Life is Like a Box of Dukkha
In Buddhism the First Noble Truth speaks of Dukkha, the changing nature of reality. Our inability to warmly embrace shifting reality underlies much suffering in the world. A somewhat different translation of that term dukkha holds special meaning for me: “difficult to face.” Those things that are difficult to face – causing us to turn away from them – often lie at the root of great suffering. Our own and the rest of the world’s.
People who upset us – me, in the case of friends who’ve broken off contact; or ghosts who haven’t become ancestors – fall into that category. We are difficult to face. We make you feel uncomfortable and trigger the desire to turn away. What to do? (One thing NOT to do is try to resolve emotional issues through email. It’s almost guaranteed to make things worse. Email is not robust enough to convey the bulk of emotional expression that social neuroscience knows gets expressed through body language, voice tone and facial expression – not to mention, the intention of the heart).
When I look closely at whether or not repairing ruptured relationships matters, everything I know about brain science and good health, suggests to me that it does. Ruptures in blood vessels, body organs, neural network connections are all adverse experiences with significant downside. Turning away from and ignoring a ruptured spleen or appendix has clear-cut negative consequences. I suspect doing the same with “whole organ-systems” showing up in our lives initially as human friends, has similar consequences, although perhaps not so readily apparent. At a minimum turning away serves to perpetuate the illusion of separation.
Practice Makes Possible
One possibility is to learn practices that can work to help us skillfully manage emotionally hijacked states. We know these states arise primarily from the body releasing stress hormones like adrenaline and cortisol. These hormones were originally designed to save our lives in a time when wildness lived all around us. When friends trigger that nervous system response, the brain immediately associates those friends with the discomfort we feel, even though the seeds of that discomfort may have been planted long ago. Those are the seeds of self-protection and give rise to the need to safeguard my vulnerability: experience has taught me that many people who abort relationships mistake vulnerability for weakness and often unconsciously go on the attack in its presence. Until those “friends'” brain networks mature in their wisdom and impulse control circuitry, I’m happy to be spared their friendship.

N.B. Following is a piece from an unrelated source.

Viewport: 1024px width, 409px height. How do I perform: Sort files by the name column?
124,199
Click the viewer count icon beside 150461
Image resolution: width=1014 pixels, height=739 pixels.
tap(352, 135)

Essentially then, my work seems to be to spend time intimately learning when and how my body generates stress hormones, and then develop me-specific ways of managing them. Part of this learning involves observing how my body reacts to surfacing threat-memories, and how it responds to attack when I feel vulnerable. As I do, it’s possible to practice remembering, “It’s not me; it’s my brain (and my body).” And since so much of the brain’s resources are designed and dedicated to physical body movement, a long walk or a short run can usually re-balance my system.
But each of us is unique in the way we react to and recover from stress-inducing apparitions from our past. Recovery time can also depend on the nature and duration of the stress, along with other things in my life that might be hassling me. If my stress levels are already high, it won’t take much to make me “jump the hump” and displace my anger or frustration onto the nearest warm body. Not usually great for sustaining friendships, or intimate primary relationships, for that matter. Unless, of course, my friends recognize, “It’s not Mark; it’s his brain” and have sufficient desire, awareness, wisdom and resolve to re-establish the attuned heart connection.
Sorry about the thing with your friends. But yeah, it’s happened to me too.
And this reminds me of a time a friend and I, who were both adults, were playfully playing pool. Neither one of us was particularly talented, so we didn’t take the game seriously. That is until my friend grabbed the back end of my pool cue. I became enraged, yelled at them, and even threatened them with the pool cue (fortunately I didn’t actually try to hit them, I just held the cue in the air). I had no idea why I reacted that way. Neither did they.
But then I remembered a much earlier incident when I was a kid/teenager holding a baseball bat. Someone grabbed the back end of my bat–and then I got beat up. So the playful, meant in fun, grabbing of the cue apparently set that off.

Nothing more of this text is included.